Description of the task
Your answer must consist of exactly the lines below, starting with the line with "The image size is (1270, 952)." and going on through the line with "Viewport: 1134px width, 720px height.", and nothing else.

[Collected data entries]
────────────────────────────────────────
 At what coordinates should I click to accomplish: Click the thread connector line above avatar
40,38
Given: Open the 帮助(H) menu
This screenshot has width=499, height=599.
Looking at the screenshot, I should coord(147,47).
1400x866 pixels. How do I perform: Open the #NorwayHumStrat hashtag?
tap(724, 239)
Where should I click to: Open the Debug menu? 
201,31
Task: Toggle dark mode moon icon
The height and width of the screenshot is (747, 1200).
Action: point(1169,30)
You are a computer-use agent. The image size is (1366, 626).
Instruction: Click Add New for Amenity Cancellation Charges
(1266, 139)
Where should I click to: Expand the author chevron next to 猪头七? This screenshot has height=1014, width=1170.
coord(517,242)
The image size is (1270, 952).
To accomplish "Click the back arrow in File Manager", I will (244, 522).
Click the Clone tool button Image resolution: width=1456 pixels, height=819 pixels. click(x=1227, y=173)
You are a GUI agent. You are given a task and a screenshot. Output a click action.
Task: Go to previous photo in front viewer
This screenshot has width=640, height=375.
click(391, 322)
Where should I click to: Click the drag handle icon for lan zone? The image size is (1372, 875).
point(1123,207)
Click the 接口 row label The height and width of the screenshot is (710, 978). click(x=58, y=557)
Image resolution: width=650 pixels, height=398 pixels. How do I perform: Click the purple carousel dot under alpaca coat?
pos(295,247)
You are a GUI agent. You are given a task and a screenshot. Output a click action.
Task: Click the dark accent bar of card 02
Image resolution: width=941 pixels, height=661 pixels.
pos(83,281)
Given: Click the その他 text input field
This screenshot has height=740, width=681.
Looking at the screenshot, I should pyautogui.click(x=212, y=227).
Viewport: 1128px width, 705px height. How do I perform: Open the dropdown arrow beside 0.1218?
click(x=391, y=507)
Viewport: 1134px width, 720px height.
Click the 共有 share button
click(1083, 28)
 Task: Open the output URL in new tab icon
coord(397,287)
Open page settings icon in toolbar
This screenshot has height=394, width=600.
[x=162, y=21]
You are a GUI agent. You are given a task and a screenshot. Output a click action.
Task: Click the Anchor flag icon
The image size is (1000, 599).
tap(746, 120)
────────────────────────────────────────
Task solution
The image size is (1270, 952).
To accomplish "Click the back arrow in File Manager", I will (244, 522).
Click the Clone tool button Image resolution: width=1456 pixels, height=819 pixels. click(x=1227, y=173)
You are a GUI agent. You are given a task and a screenshot. Output a click action.
Task: Go to previous photo in front viewer
This screenshot has width=640, height=375.
click(391, 322)
Where should I click to: Click the drag handle icon for lan zone? The image size is (1372, 875).
point(1123,207)
Click the 接口 row label The height and width of the screenshot is (710, 978). click(x=58, y=557)
Image resolution: width=650 pixels, height=398 pixels. How do I perform: Click the purple carousel dot under alpaca coat?
pos(295,247)
You are a GUI agent. You are given a task and a screenshot. Output a click action.
Task: Click the dark accent bar of card 02
Image resolution: width=941 pixels, height=661 pixels.
pos(83,281)
Given: Click the その他 text input field
This screenshot has height=740, width=681.
Looking at the screenshot, I should pyautogui.click(x=212, y=227).
Viewport: 1128px width, 705px height. How do I perform: Open the dropdown arrow beside 0.1218?
click(x=391, y=507)
Viewport: 1134px width, 720px height.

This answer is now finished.